* [WHAT YOU HAVE TO DO]: Give back each record precisely, pictures excluded.
== PROVIDED DATA ==
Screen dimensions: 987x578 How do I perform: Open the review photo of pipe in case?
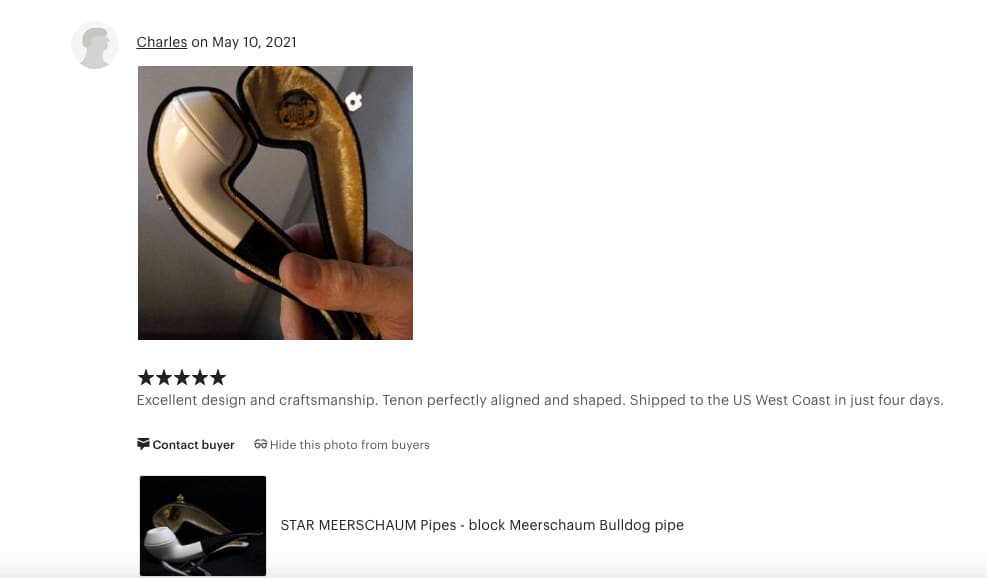[275, 203]
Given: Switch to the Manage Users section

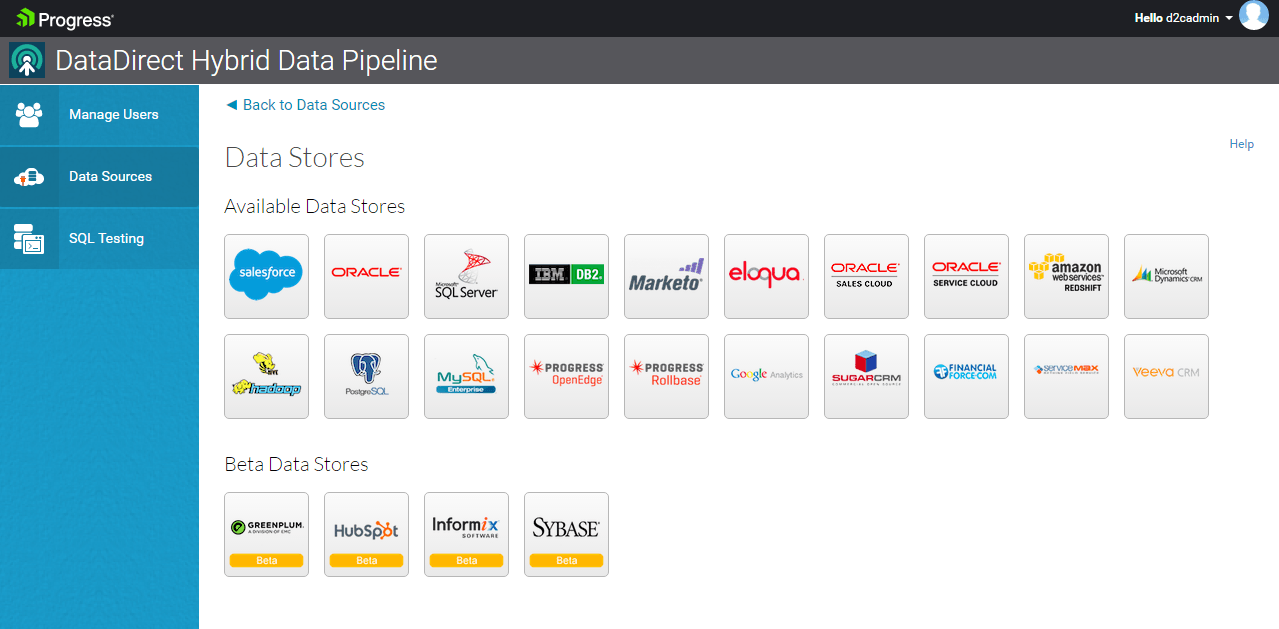Looking at the screenshot, I should click(100, 114).
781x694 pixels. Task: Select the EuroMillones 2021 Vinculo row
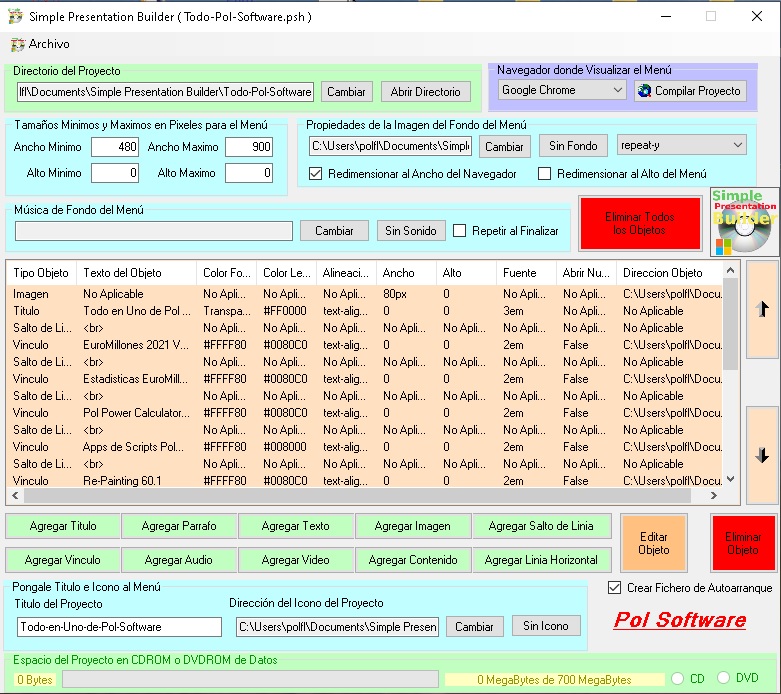coord(136,345)
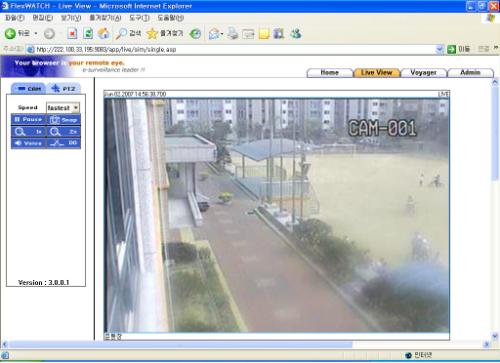Viewport: 500px width, 363px height.
Task: Toggle the Voice audio button
Action: pos(28,143)
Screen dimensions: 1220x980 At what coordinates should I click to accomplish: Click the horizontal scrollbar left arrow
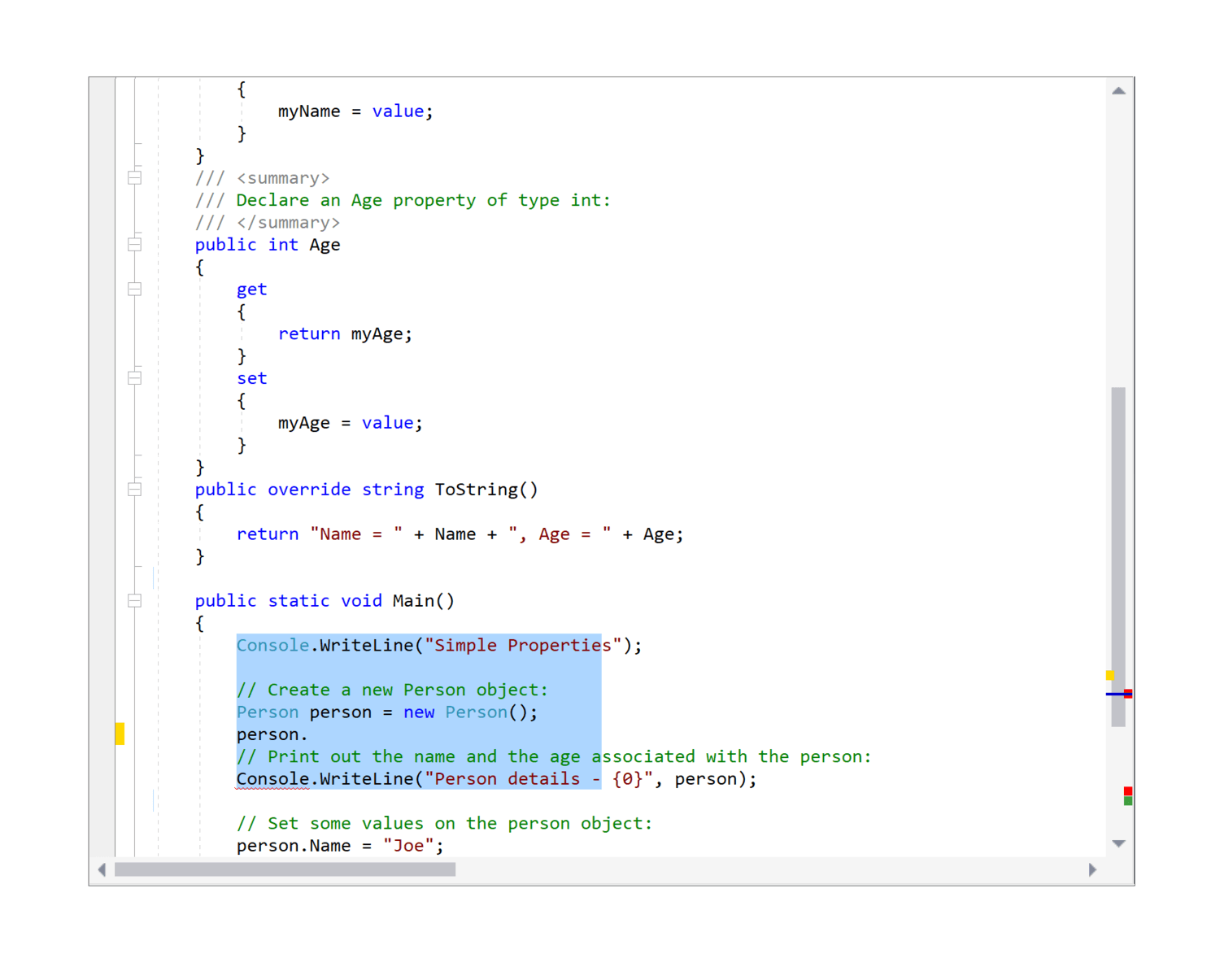click(x=102, y=869)

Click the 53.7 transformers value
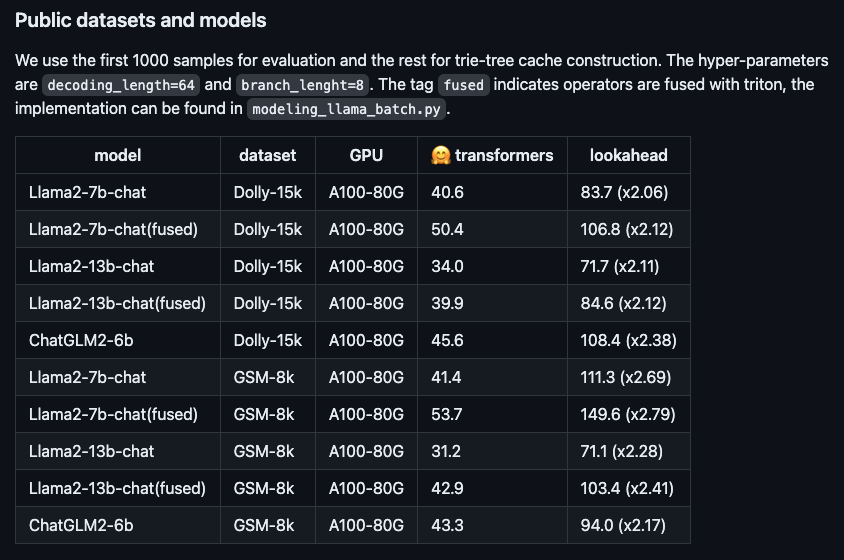446,414
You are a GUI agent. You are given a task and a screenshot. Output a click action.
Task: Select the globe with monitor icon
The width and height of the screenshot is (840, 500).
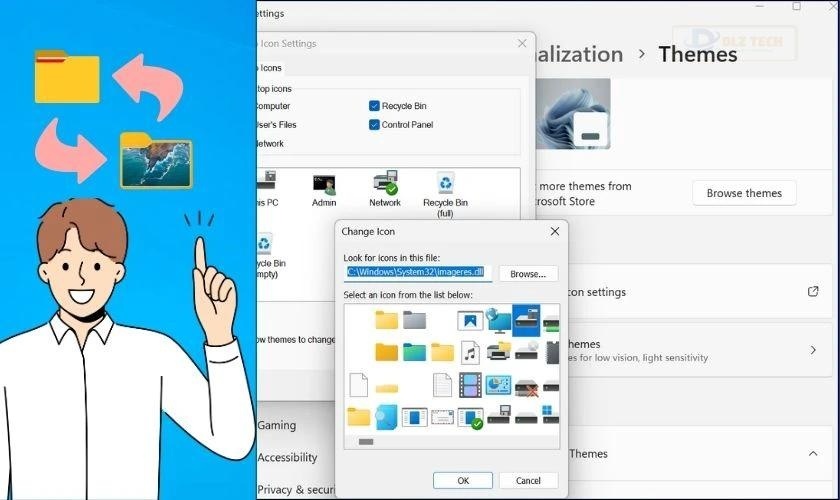point(498,320)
===
* [ANSWER BOX]:
Screen dimensions: 987x578 How do I perform: Open the review photo of pipe in case?
[275, 203]
Given: Switch to the Manage Users section

Looking at the screenshot, I should click(100, 114).
781x694 pixels. Task: Select the EuroMillones 2021 Vinculo row
coord(136,345)
Viewport: 500px width, 363px height.
Task: Toggle the Voice audio button
Action: pos(28,143)
Screen dimensions: 1220x980 At what coordinates should I click to accomplish: Click the horizontal scrollbar left arrow
click(x=102, y=869)

Click the 53.7 transformers value
446,414
You are a GUI agent. You are given a task and a screenshot. Output a click action.
Task: Select the globe with monitor icon
The width and height of the screenshot is (840, 500).
point(498,320)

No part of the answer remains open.